Records shown:
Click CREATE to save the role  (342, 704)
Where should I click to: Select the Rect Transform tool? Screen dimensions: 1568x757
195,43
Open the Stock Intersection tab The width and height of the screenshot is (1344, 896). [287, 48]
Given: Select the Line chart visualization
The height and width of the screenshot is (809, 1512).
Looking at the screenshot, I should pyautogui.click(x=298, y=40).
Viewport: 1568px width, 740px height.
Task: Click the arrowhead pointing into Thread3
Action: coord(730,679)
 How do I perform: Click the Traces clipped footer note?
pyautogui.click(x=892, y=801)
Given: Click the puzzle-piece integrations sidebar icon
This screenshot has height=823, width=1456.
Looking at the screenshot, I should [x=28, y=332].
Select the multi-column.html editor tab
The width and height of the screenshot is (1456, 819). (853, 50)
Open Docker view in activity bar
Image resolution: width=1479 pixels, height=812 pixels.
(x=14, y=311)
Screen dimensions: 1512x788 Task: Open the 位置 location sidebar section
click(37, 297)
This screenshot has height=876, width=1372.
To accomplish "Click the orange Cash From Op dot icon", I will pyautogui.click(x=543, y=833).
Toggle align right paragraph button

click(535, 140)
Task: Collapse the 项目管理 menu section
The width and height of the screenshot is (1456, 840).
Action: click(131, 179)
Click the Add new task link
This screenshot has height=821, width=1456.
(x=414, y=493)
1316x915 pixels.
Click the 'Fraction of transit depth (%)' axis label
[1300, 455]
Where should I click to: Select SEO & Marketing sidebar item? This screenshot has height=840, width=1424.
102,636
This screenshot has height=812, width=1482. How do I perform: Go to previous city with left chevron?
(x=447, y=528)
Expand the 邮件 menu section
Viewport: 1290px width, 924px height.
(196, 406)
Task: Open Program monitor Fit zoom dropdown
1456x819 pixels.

Aim of the task: Check all the records above and select each line where the string "Given" is found.

Solution:
Given: Select the Line chart visualization
Given: Click the puzzle-piece integrations sidebar icon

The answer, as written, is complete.